Kanlı Ayakkabılar (Bunhongsin), Yönetmen: Yong-gyun Kim
Kanlı Ayakkabılar (Bunhongsin), Yönetmen: Yong-gyun Kim

Son izlediğim filmde ise Gizemli Roman (Beseuteu Serreo) ana öykünün bir köşesinde bestseller yazarı çok hırslı bir yazar, işiyle ilgili çok önemli bir telefon görüşmesi yaparken küvette yalnız bıraktığı kızı kazayla ölür. Bunu kabullenemeyen kadın, kızı yanındaymış gibi onu görür ve onunla konuşurken bir yandan da yazmaya çalıştığı için ona vakit ayıramamakta ve sinirlenmektedir.  Çok irkiltici bir sahnede küçük kızı annesine, "gülünce çok güzel oluyorsun ama kitapların çok satınca gülersin sadece" diyor.  Burada da anne olmakla kariyeri arasına sıkışmış (ve bingo, kocasını terk etmiş ve yalnız olan) bir kadın, öykünün mihenk noktası oluyor. 
Gizemli Roman (Beseuteu Serreo), Yönetmen: Lee Jeong-Ho
Gizemli Roman (Beseuteu Serreo), Yönetmen: Lee Jeong-Ho
Bu filmlerdeki neredeyse tüm annelerin çocukları kızdır (bir nevi kendi tekrarları) ve annelerin çocuklarıyla ilgili bir vicdan muhasebeleri mutlaka vardır. Belki de kendilerinin tekrarı olarak gördükleri çocukları ile aslında derinde kendileriyle bir çekişmeleri bulunmaktadır.  


Örneklerde vermedim ama Garez ve Cevapsız Arama'da da bunlar görülebilir (gerçi garezdeki çocuk erkekti). Çalışıyor olmak, hırs yapmak, işine odaklanırken çocuğu ihmal etmek, ihmalin feci sonuçlar doğurması ve suçluluk / yetersizlik hisleri; bu filmlerdeki gerilim unsurundan daha çok geriyor beni.

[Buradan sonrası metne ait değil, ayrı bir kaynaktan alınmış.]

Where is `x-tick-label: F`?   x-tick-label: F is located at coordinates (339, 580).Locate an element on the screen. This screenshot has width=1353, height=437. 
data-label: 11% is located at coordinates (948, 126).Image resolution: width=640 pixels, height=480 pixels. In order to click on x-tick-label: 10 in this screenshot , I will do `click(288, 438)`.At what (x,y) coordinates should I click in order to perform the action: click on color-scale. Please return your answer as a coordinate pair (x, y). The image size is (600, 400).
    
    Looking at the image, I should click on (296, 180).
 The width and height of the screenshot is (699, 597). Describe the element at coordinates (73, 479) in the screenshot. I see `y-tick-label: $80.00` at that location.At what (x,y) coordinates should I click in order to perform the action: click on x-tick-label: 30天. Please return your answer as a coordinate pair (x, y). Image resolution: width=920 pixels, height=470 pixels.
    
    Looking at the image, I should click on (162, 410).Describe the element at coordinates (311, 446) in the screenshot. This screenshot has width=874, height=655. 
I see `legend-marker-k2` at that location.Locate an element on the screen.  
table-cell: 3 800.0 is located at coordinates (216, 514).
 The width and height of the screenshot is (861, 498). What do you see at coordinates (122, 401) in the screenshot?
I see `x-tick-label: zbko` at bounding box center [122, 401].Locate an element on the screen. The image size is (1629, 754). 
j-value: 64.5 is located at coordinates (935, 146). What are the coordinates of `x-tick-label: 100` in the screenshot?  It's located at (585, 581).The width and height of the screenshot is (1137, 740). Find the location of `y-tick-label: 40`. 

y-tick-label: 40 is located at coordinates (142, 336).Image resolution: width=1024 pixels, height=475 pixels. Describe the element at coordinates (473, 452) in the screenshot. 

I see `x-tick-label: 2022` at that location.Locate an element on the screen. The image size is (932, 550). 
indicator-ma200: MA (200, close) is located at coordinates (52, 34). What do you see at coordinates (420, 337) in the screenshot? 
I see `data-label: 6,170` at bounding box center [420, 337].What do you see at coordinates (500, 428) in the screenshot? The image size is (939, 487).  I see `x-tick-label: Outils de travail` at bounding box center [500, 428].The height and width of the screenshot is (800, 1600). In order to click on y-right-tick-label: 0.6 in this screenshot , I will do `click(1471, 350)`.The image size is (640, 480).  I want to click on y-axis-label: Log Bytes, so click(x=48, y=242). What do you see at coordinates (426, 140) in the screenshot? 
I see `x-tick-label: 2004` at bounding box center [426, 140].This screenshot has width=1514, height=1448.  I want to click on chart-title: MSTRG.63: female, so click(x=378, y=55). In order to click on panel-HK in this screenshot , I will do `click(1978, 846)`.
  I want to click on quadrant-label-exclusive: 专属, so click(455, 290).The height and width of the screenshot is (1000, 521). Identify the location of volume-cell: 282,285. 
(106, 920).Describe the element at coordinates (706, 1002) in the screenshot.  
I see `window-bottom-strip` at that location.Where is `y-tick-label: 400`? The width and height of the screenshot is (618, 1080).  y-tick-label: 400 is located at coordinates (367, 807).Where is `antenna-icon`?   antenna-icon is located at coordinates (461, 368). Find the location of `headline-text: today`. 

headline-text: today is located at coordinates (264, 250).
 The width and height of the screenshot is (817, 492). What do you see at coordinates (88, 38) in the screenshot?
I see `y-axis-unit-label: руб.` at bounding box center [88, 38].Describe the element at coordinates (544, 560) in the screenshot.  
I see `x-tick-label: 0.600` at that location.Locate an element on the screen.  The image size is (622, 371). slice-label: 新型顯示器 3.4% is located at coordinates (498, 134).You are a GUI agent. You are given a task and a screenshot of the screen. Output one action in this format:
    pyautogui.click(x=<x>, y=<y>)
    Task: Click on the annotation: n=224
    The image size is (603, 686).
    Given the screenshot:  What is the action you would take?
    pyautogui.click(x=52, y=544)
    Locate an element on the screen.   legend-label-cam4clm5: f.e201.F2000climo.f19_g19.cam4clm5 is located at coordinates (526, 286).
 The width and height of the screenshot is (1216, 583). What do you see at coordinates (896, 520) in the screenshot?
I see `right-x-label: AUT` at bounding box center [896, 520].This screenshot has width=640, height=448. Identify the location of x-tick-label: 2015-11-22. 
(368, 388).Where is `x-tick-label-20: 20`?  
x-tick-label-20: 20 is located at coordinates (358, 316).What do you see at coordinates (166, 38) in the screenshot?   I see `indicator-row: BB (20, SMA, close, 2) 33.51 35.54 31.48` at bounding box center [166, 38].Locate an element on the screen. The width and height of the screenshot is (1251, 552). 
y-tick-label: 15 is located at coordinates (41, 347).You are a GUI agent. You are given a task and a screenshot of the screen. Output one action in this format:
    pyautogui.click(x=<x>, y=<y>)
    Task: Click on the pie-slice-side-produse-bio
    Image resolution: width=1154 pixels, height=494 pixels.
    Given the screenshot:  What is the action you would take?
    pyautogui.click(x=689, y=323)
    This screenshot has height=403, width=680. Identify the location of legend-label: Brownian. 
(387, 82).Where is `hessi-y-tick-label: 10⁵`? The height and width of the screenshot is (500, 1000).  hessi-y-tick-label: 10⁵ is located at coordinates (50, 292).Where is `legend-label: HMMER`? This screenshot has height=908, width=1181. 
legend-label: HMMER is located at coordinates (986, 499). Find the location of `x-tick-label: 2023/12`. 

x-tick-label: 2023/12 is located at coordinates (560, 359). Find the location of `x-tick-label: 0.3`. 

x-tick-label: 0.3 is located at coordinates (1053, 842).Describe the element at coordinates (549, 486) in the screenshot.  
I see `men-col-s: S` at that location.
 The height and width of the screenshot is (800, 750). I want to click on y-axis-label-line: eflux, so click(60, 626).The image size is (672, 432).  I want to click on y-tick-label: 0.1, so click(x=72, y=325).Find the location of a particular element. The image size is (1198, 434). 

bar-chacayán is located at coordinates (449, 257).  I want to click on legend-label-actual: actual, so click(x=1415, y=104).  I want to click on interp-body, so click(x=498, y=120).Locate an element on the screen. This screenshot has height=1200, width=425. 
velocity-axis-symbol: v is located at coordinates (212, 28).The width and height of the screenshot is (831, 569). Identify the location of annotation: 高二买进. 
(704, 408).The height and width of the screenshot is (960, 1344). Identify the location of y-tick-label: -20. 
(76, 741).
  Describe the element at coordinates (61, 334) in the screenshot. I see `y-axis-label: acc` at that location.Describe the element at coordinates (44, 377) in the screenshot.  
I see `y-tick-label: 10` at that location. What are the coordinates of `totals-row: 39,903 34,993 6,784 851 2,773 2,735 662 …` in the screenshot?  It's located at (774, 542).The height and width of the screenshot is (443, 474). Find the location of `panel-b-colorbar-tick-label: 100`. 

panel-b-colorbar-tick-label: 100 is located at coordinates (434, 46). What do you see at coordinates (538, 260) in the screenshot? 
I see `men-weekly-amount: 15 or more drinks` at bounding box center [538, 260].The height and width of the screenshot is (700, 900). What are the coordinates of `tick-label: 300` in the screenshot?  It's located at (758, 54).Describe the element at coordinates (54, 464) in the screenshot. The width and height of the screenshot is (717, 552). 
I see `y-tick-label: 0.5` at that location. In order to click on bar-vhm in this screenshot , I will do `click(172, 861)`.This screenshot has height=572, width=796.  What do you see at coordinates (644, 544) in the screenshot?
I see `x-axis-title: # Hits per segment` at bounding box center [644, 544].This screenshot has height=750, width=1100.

En sevilen varlığın, birden bir tehdide dönüşmesi. Aslında çok daha ayrıntılı bir yazı olabilirdi ama buna daha fazla zamanım yok. Belki tekrar girilebilir bu mevzulara.   

2 yorum:

beste dedi ki...

bu seriye the chaser filminide ekleyecegim izninle ama korkunc bir korku filmi bir daha asla boyle bir film seyretmek istemiyorum.

Kırmızı Şapka dedi ki...

Hımm... Evet listeye alayım ilk fırsatta izleyeyim. Merak ettim. Bu arada ben de Karanlık Su filminin bir daha izlemem. izleyemem.